O material de moldagem incomodava o paciente e após a sedação, o procedimento foi super tranquilo. Em outro caso, o paciente fez toda a programação de tratamento sentado na mesa do escritório do dentista pois não conseguia sentar na cadeira odontológica, porém, após a sedação (feita na cadeira do escritório) ele foi tranquilo e deitou-se na cadeira odontológica.

Uma outra vantagem é que o estresse cirúrgico do procedimento provoca liberação de substâncias que agridem a própria cirurgia, o nosso corpo não identifica o corte cirúrgico como algo benéfico, e esses compostos fazem com que haja aumento da pressão arterial, por exemplo.
Com a sedação esta resposta ao estresse cirúrgico é minimizado e isto faz com que a cirurgia transcorra tranquilamente e o paciente tenha um melhor recuperação pós-operatória.

Os grandes objetivos da sedação são:

  1. Diminuir a ansiedade frente ao procedimento por meio de medicações adequadas;
  2. Dar segurança ao paciente frente a cirurgia com as devidas monitorizações que cada procedimento exige como:
    1. medidas seriadas da pressão arterial;
    2. frequência cardíaca sempre nos limites da normalidade;
    3. uma quantidade arterial de oxigênio (saturação) suficiente para que não haja agressão as células;
    4. a observação do ritmo do coração.

Feito por profissionais qualificados, a sedação é um ponto de segurança e não de medo.

Não há procedimentos isentos de complicações.
Um simples comprimido tomado antes do procedimento pode não ser benéfico ao paciente pois as respostas são individuais. Um medicamento pode servir para alguns, mas pode prejudicar outros.
O fato de uma pessoa ter tomado um comprimido e ter sido excelente, não garante que com outra pessoa a mesma dose terá o mesmo efeito e, ao contrário, pode até mesmo causar complicações.
Neste contexto, o profissional que tem em sua formação conhecimento necessário para reverter situações adversas, é o anestesiologista.
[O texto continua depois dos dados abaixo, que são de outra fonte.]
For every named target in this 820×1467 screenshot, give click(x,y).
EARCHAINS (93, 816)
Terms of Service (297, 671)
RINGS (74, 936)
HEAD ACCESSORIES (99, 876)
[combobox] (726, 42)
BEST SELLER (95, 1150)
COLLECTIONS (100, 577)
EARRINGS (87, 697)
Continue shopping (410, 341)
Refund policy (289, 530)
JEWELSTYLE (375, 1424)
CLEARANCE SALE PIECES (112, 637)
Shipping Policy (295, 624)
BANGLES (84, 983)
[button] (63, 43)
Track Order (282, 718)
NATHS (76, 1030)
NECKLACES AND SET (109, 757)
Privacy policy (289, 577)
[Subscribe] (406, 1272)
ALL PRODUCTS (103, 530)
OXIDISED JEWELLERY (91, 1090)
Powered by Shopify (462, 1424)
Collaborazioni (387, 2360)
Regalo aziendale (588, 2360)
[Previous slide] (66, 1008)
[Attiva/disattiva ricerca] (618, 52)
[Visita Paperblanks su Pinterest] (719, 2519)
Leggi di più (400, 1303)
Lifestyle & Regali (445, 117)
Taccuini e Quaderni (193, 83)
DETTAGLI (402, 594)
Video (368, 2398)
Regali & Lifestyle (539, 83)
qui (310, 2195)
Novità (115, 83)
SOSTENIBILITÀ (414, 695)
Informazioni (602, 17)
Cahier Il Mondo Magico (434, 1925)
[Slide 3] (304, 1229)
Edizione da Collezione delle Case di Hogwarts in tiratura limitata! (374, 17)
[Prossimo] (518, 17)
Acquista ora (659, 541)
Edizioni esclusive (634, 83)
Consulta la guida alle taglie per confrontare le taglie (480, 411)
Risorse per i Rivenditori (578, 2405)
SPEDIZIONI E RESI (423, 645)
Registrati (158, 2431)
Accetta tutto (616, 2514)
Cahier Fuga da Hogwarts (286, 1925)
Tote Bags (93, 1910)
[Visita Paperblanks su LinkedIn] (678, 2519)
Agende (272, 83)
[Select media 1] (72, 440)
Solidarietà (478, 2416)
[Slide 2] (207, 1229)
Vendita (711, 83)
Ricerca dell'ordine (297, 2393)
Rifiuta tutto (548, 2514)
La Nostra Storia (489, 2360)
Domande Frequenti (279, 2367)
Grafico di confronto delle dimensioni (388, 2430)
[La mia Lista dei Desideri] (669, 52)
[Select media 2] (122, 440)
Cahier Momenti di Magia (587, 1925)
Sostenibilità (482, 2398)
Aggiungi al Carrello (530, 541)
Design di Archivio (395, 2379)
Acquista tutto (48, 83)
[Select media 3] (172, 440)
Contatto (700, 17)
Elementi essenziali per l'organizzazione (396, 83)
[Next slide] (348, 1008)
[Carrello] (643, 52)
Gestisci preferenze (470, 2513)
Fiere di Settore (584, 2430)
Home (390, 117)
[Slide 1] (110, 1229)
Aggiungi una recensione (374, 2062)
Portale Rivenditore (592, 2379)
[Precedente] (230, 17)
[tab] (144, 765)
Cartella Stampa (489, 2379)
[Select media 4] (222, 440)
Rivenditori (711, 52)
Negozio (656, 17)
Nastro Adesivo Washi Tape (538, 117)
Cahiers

A presença deste profissional trará maior segurança ao procedimento e as chances de eventos adversos diminuem drasticamente.

O procedimento odontológico sob sedação venosa deve ser tratado como cirurgia.
Para tanto, cuidados como a observação do jejum adequado; alteração ou suspensão ou manutenção de certos medicamentos devem ser avaliados; a prescrição de antibióticos também pode ser indicada; exames laboratoriais devem ser solicitados, de acordo com as características individuais; parecer cardiológico pode ser requisitado; a avaliação da vias aéreas será importante; histórico de alergias.
O ideal é a realização de uma consulta pré-anestésica como avaliação.

  • Os procedimentos mais usuais são: implantes, enxertos ósseos, levantamentos de seios maxilares, retiradas de molares.
    Porém, qualquer procedimento odontológico pode utilizar a sedação como forma de conforto e melhora de resultados.
  • Em geral, os procedimentos cirúrgicos com duração superior a uma hora são bastante frequentes.
    Os principais benefícios para o paciente são: conforto e melhora dos resultados da cirurgia.
  • Pacientes que apresentam medo de procedimentos realizados por dentistas também são beneficiados com a sedação.
    Já fui solicitado a sedar uma paciente para limpeza de tártaro.